[Word and element location data]
start

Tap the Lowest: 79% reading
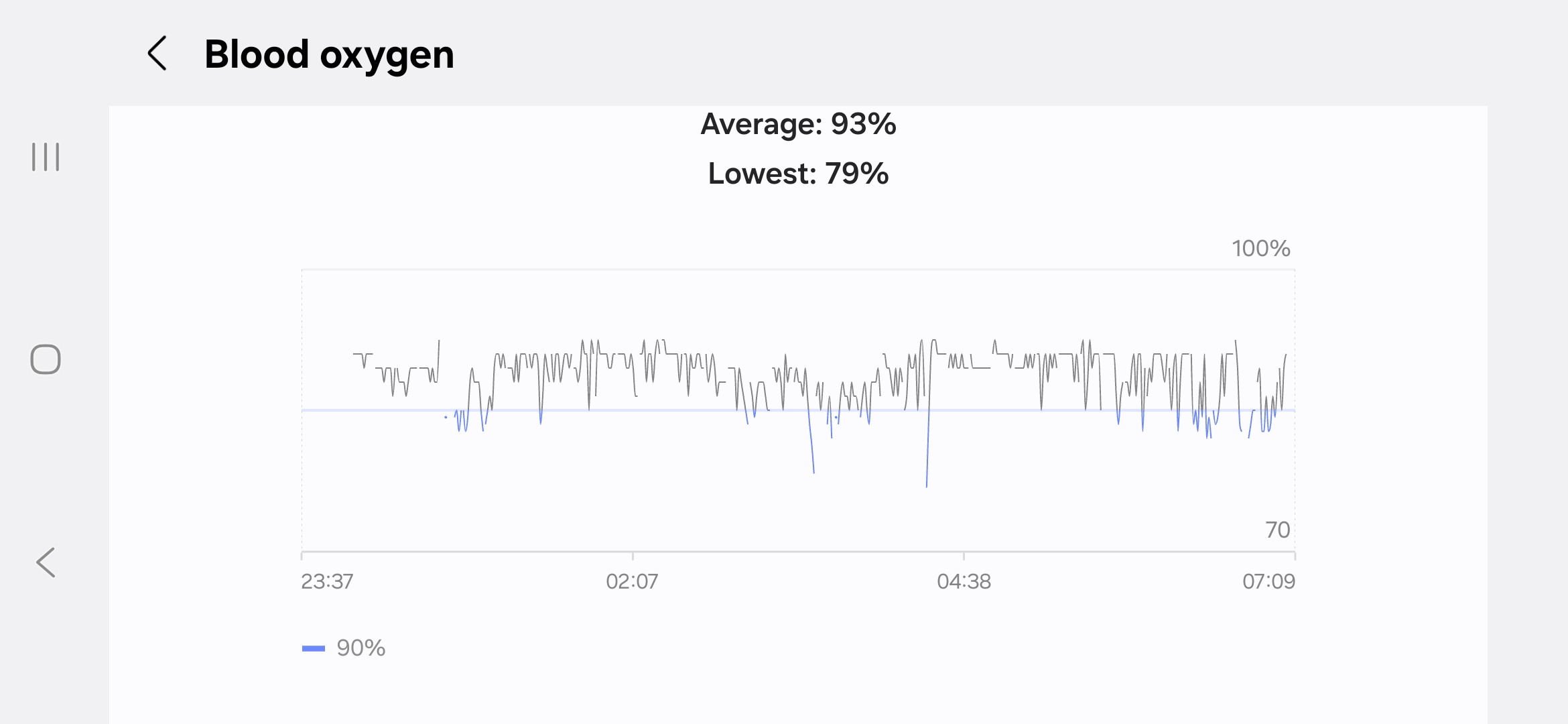 798,174
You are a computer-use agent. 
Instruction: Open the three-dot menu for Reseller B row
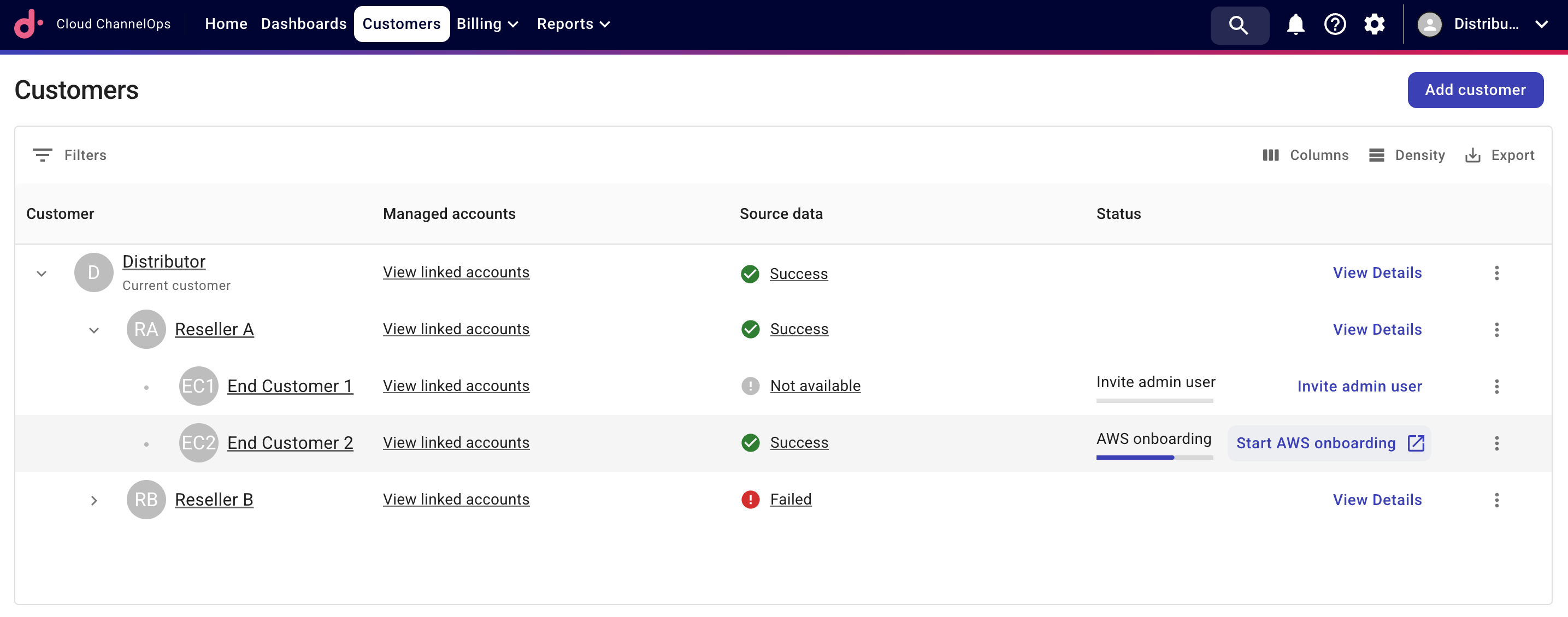[1497, 500]
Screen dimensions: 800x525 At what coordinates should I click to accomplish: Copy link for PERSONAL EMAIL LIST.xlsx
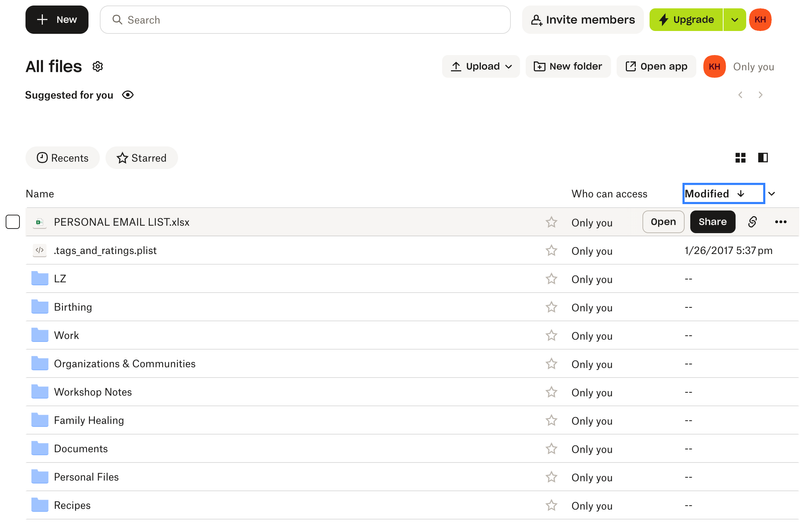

end

• [Written problem]:
Can you render every line of the records above as a Markdown table with the columns No. and Line, numbering each row and skipping blank lines? Leave the pictures out of the answer.

• [Task solution]:
| No. | Line |
|---|---|
| 1 | Tap the Lowest: 79% reading |
| 2 |  798,174 |
| 3 | You are a computer-use agent.  |
| 4 | Instruction: Open the three-dot menu for Reseller B row |
| 5 | [1497, 500] |
| 6 | Screen dimensions: 800x525 At what coordinates should I click to accomplish: Copy link for PERSONAL EMAIL LIST.xlsx |